Topic: Nerve & Tendon

A 32-year-old patient underwent FDP repair for a Type I Jersey finger 4 weeks ago. He is now in the early active motion phase of rehabilitation. He complains of pain and tenderness at the DIP joint with active flexion, but passive range of motion is full. What is the most common concern at this stage?

. Re-rupture of the FDP tendon.
. Persistent swelling and inflammation.
. Improper splint application causing pressure points.
. Developing adhesions limiting tendon glide.
. Early signs of infection.

Correct Answer & Explanation

. Developing adhesions limiting tendon glide.


Explanation

In the early active motion phase (typically starting around 3-4 weeks), pain with active motion combined with full passive range of motion is a common sign of developing adhesions within the flexor sheath. Adhesions restrict the smooth gliding of the tendon, causing pain when the patient attempts to actively move the digit against the resistance of the adhesions. Re-rupture would present with loss of active motion. Persistent swelling and infection would have more generalized symptoms. Improper splint application could cause pressure, but the specific presentation points to adhesions.

Question 719

Topic: Nerve & Tendon

What is the typical timeframe within which a Leddy and Packer Type I Jersey finger repair should ideally be performed to achieve the best outcomes and prevent tendon necrosis?

. Within 24 hours.
. Within 7-10 days.
. Within 3 weeks.
. Within 6 weeks.
. Anytime within 3 months, as long as appropriate rehabilitation is followed.

Correct Answer & Explanation

. Within 7-10 days.


Explanation

A Type I Jersey finger involves the FDP tendon avulsing without a bony fragment and retracting into the palm, often losing its blood supply from the vincula. This puts the tendon at high risk of necrosis. Therefore, surgical repair is considered urgent and should ideally be performed within 7-10 days of injury to maximize the chances of tendon survival and good functional outcome. Delays beyond this window significantly increase the risk of poor healing, tendon shortening, and the need for more complex reconstructive procedures.

Question 720

Topic: Nerve & Tendon

A patient is recovering from a FDP repair. He develops a 'swan neck deformity,' characterized by PIP hyperextension and DIP flexion. Which of the following is the most likely contributing factor in the context of a healed FDP repair?

. Flexor sheath adhesions limiting FDP excursion.
. Re-rupture of the FDP tendon.
. Laxity of the radial collateral ligament of the PIP joint.
. Chronic inflammation of the extensor mechanism.
. Over-tightening of the FDS tendon during surgery.

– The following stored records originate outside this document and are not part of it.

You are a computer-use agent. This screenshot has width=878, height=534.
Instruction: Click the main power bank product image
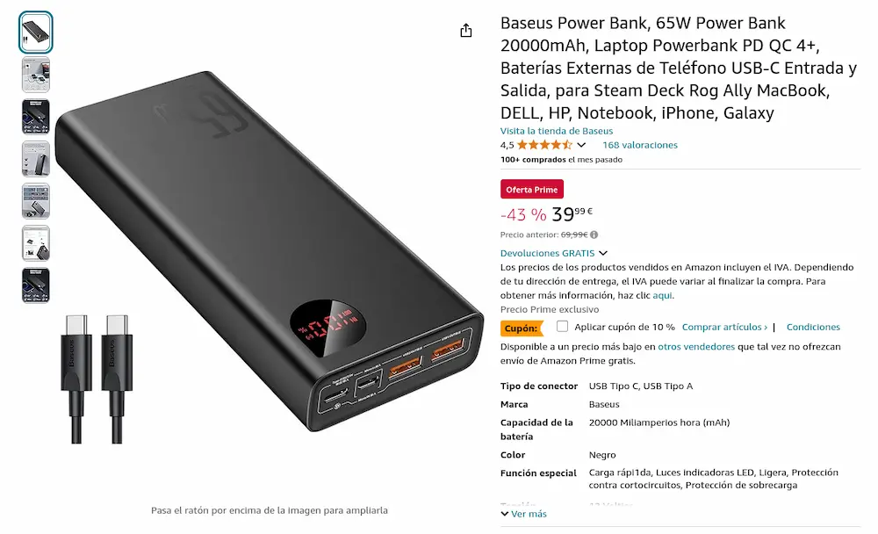[x=269, y=252]
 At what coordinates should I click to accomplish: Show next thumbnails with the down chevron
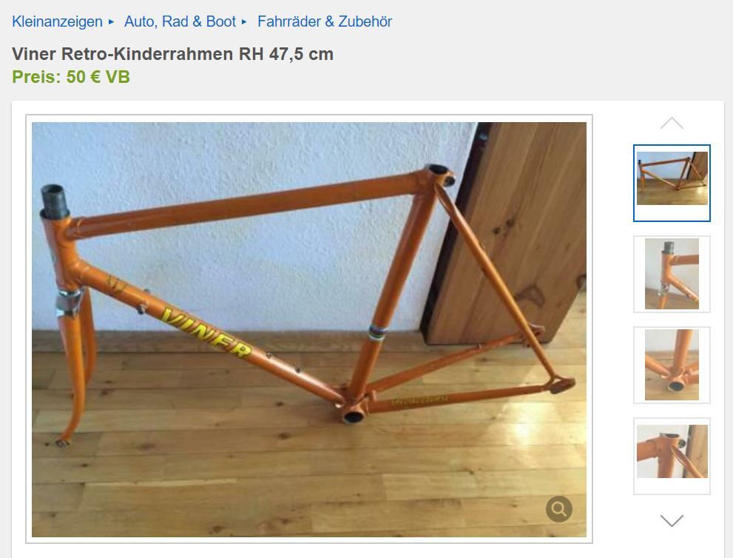pyautogui.click(x=672, y=520)
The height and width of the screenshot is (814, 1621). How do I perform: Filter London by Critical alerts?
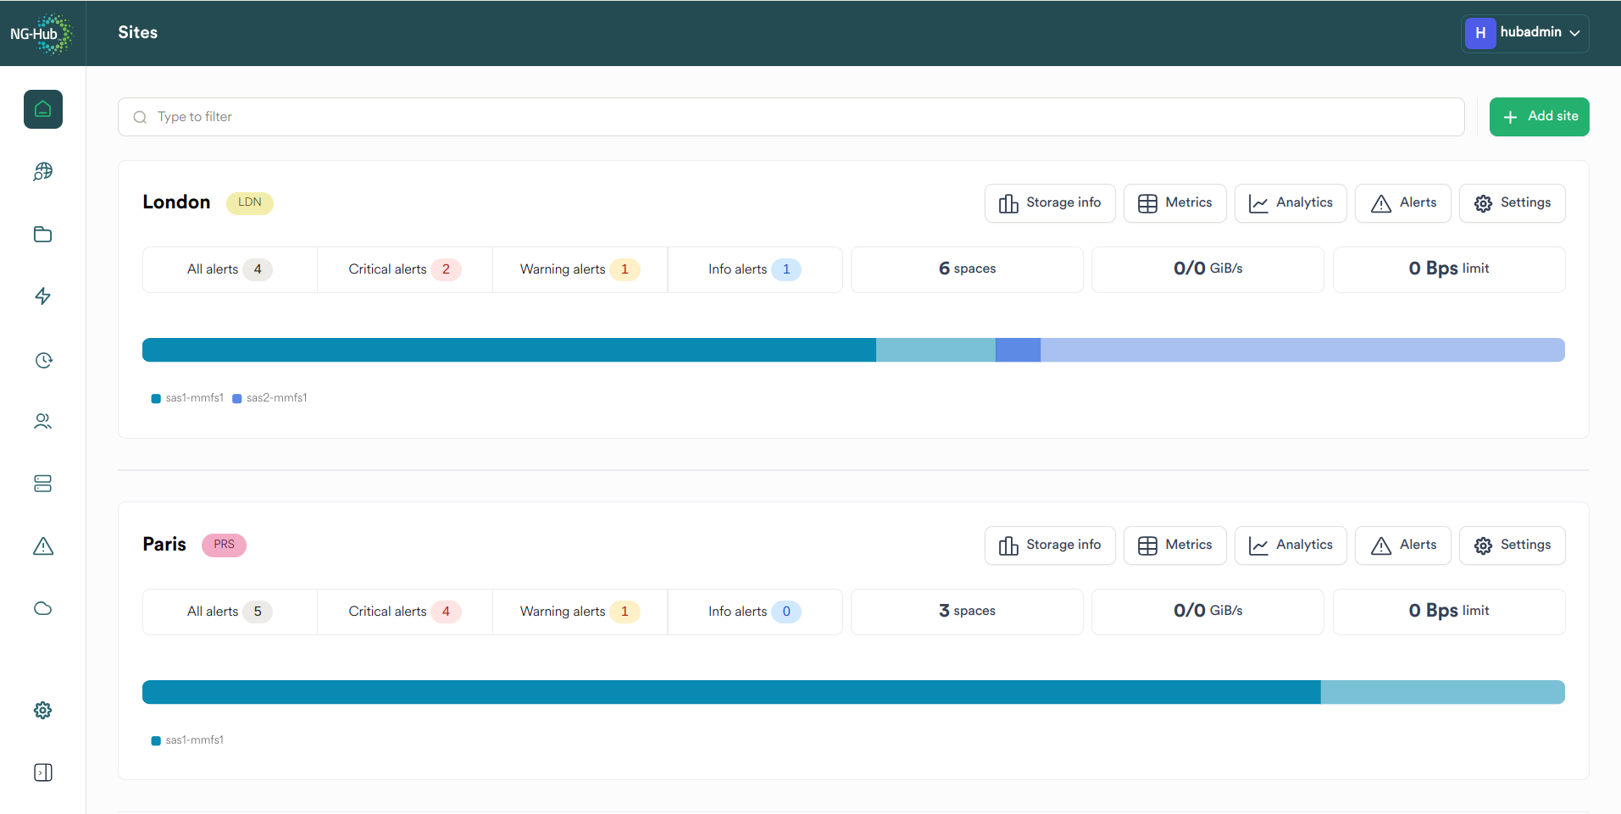pyautogui.click(x=404, y=269)
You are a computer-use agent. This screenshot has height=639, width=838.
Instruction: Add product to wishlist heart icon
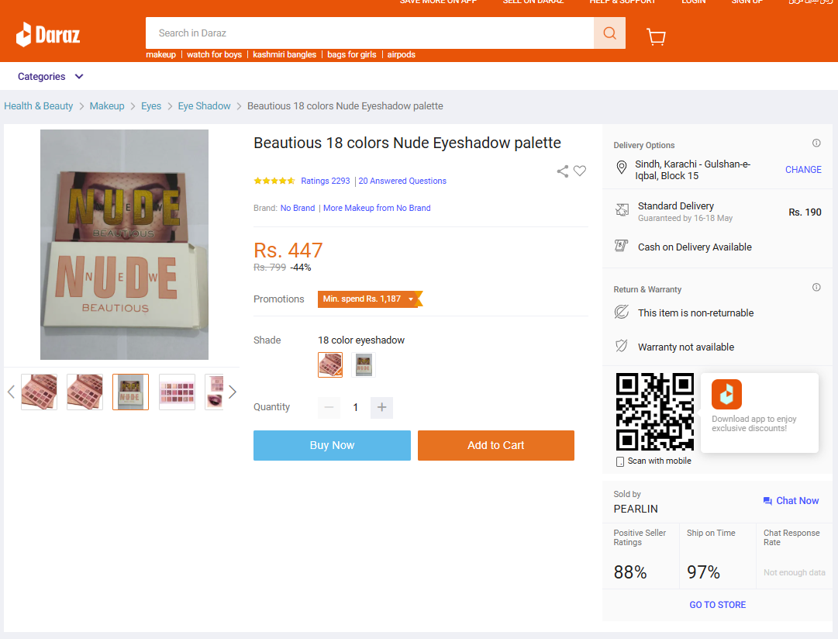click(x=580, y=171)
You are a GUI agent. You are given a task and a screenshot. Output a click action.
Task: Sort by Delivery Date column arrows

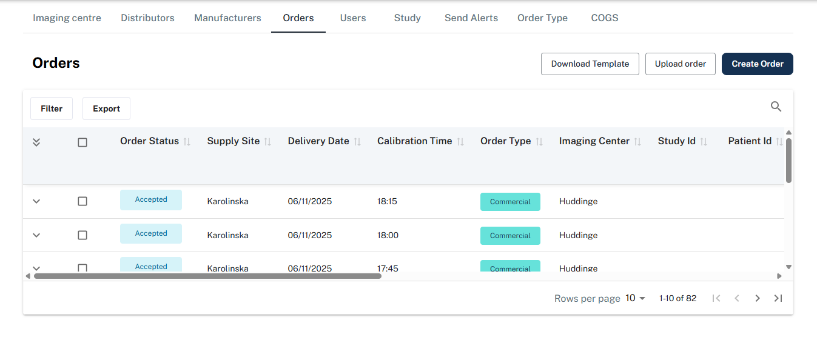click(357, 142)
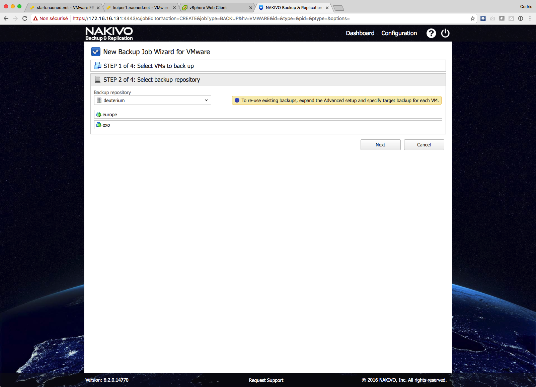Click the browser back arrow
This screenshot has width=536, height=387.
click(x=6, y=18)
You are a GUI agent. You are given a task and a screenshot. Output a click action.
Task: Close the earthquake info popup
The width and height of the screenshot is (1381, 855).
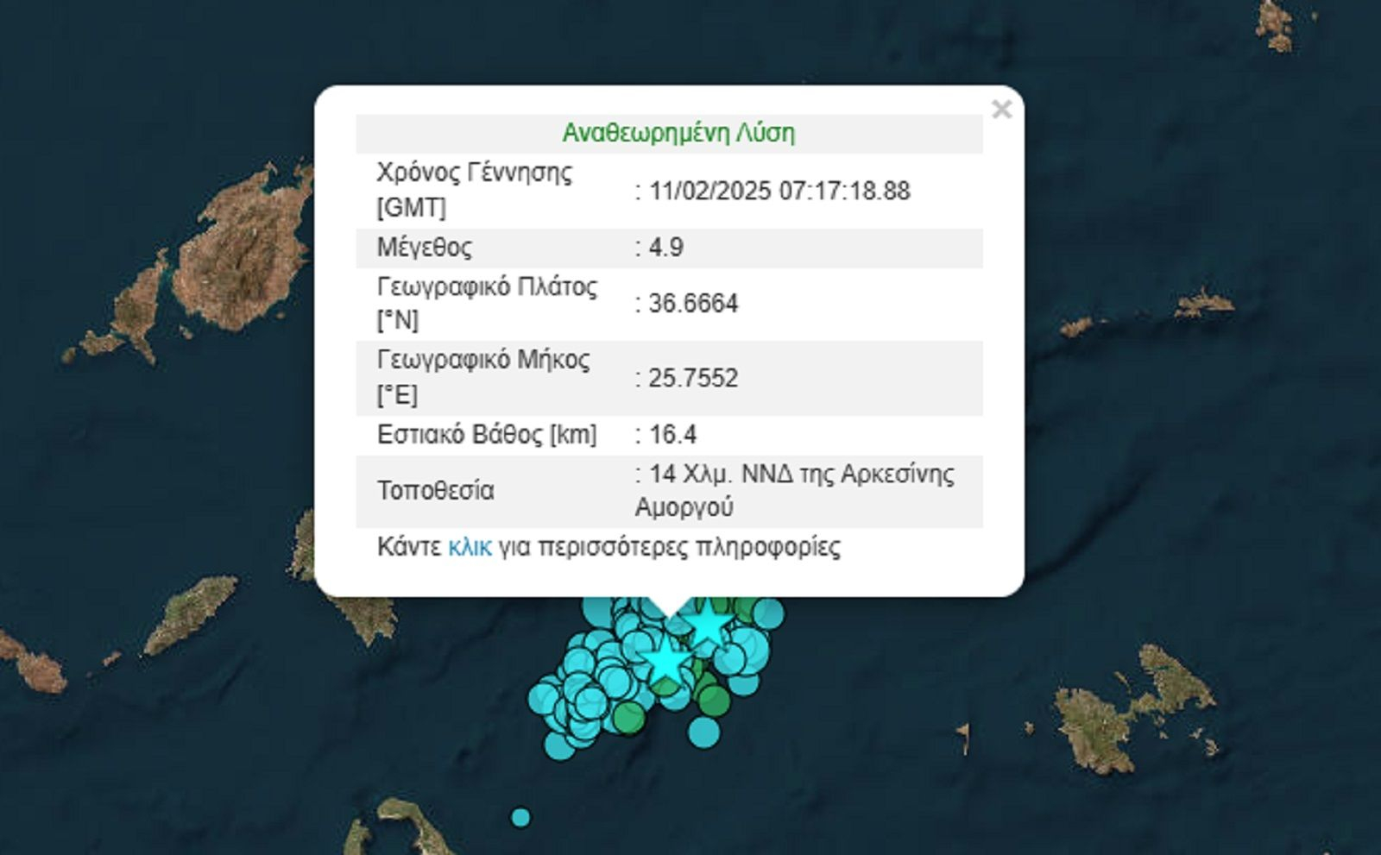1001,110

Correct Answer & Explanation

. Flexor sheath adhesions limiting FDP excursion.


Explanation

While swan neck deformity is classically associated with rheumatoid arthritis or other pathologies, it can occur after flexor tendon repair. If there are adhesions limiting the excursion of the FDP tendon, it can lead to a relative laxity of the FDP at the DIP joint. This laxity, combined with the normal pull of the extensor mechanism and potentially the intrinsic muscles, can result in PIP hyperextension and DIP flexion. Re-rupture would present with loss of active DIP flexion. The other options are less directly linked to FDP repair. Over-tightening of the FDS could lead to PIP flexion contracture, not hyperextension.